Au delà d’en vivre, le projet des "improvocantes" répond à l’aspiration commune des filles de « faire troupe » au sens espace commun de création et de promotion professionnelle. La troupe se nourrit des compétences complémentaires de ses membres. Sans hiérarchie pesante elle trouve sa vitalité grâce au leadership reconnu d’Elsa, « la boss ». La troupe est aussi un point de ralliement sécurisant leurs aventures individuelles : chacune reste libre de poursuivre ses propres recherches, de saisir ses opportunités, tout en gardant sa place dans la troupe.

 

La perspective d’être programmées au festival off d’Avignon a servi de catalyseur à cette démarche collective. Tout le travail de l’hiver était voué au rodage du concept et à l’autoproduction du spectacle. « Nous finançons Avignon à quatre vingt pour cent par le réinvestissement des recettes – au chapeau - des deux représentations hebdomadaires parisiennes confirment-elles ». Le complément a été obtenu grâce au site de crowd founding Kiss Kiss Bank Bank : 3055 € récoltés auprès de 74 souscripteurs en moins de 60 jours.

 

Bien plus qu’à Paris où leurs rencontres se limitent au temps du spectacle, ici les filles apprennent vraiment à se connaître, au delà du plaisir de jouer. Sur les quatre semaines de vie intense partagée, l’esprit de troupe s’éprouve et se renforce. «Toutes les sept et avec notre technicien nous vivons en colocation et travaillons toute la journée ensemble. Il faut tout faire : le décor, la lumière, la billetterie, la promotion par affichage, animer les parades plus de trois heures dans la journée ».

 

Avec 1250 spectacles différents, le Festival, Avignon est « la » vitrine du spectacle vivant international. Les artistes s’y produisent mais aussi s’y rencontrent.

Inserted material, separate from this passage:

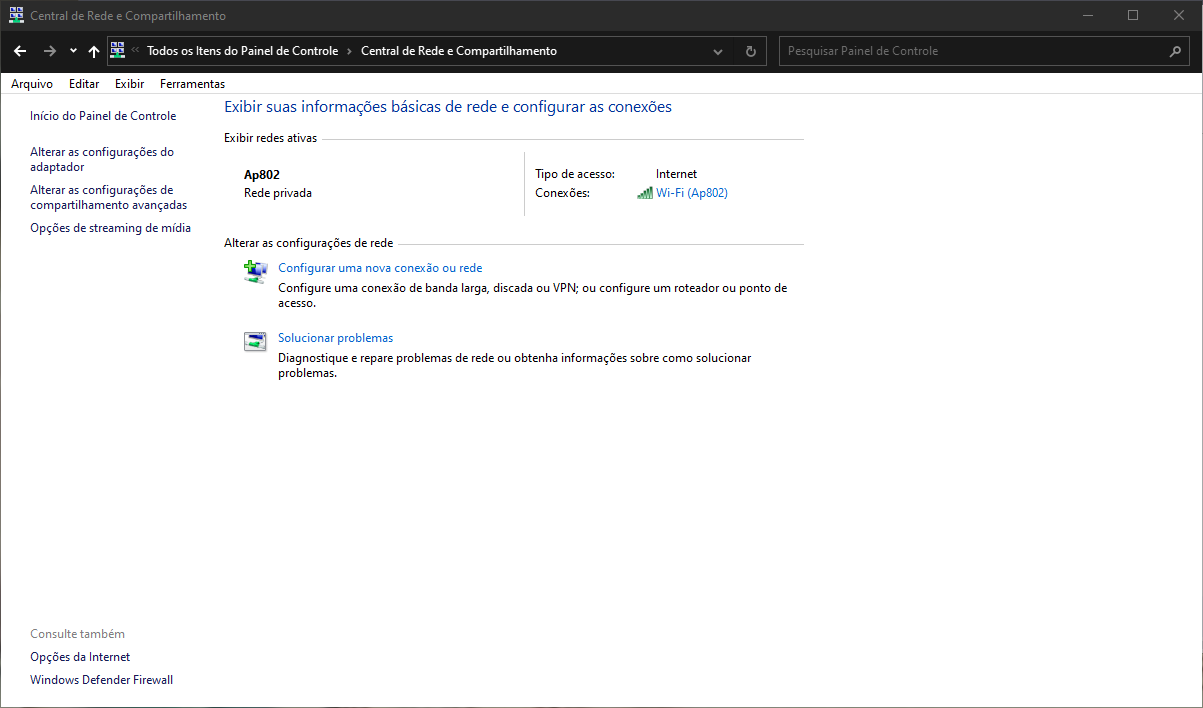Open Alterar as configurações do adaptador
The image size is (1203, 708).
(x=101, y=158)
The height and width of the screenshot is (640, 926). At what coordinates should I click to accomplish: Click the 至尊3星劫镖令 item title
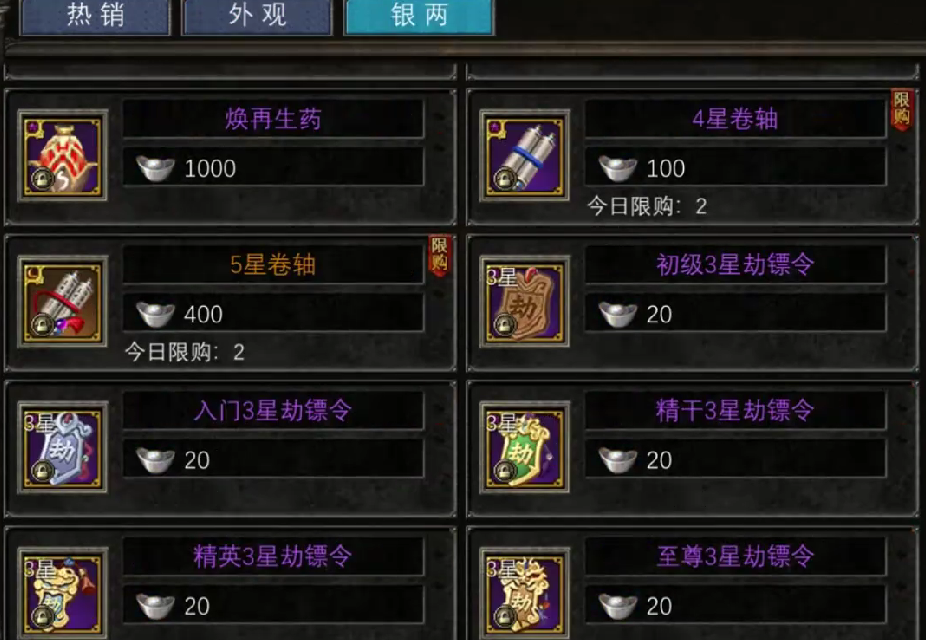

Pour les Improvocantes c’est l’occasion de prendre la mesure de leur travail en le confrontant à celui d’autres troupes engagées sur les mêmes chemins. Pour cela elles se sont fixées l’objectif de voir au moins un spectacle chaque jour. Mieux encore, elles ont décidé de partager la scène dix minutes par représentation, avec un artiste dont elles apprécient l’humour.


Pas d’impro pour la promo

 

Enfin, et surtout, elles veulent profiter de cette occasion unique pour établir des contacts avec tous ceux qui seront utiles à la promotion et à la commercialisation du spectacle pour les prochaines saisons. Elles soignent les relations de presse, travaillent le buzz sur internet, gèrent leur fichier de contacts spectateurs et professionnels. Elles sont conscientes que s’exposer à Avignon n’est pas suffisant pour assurer le carnet de commande. Ce n’est que l’amorce d’un travail systématique et patient de marketing. Elles en sont convaincues : « la promotion ne souffre pas l’improvisation ». C’est la condition pour que vive longtemps, pour le plus grand plaisir du public, le monde fou des Improvocantes : « de la bergère à la princesse, de la campagnarde à la citadine, de la grenouille au bœuf… ».

 

 

Alain JAUNAULT (article déjà publié, le 19 Juillet, sur "Le plus" Nouvel Observateur).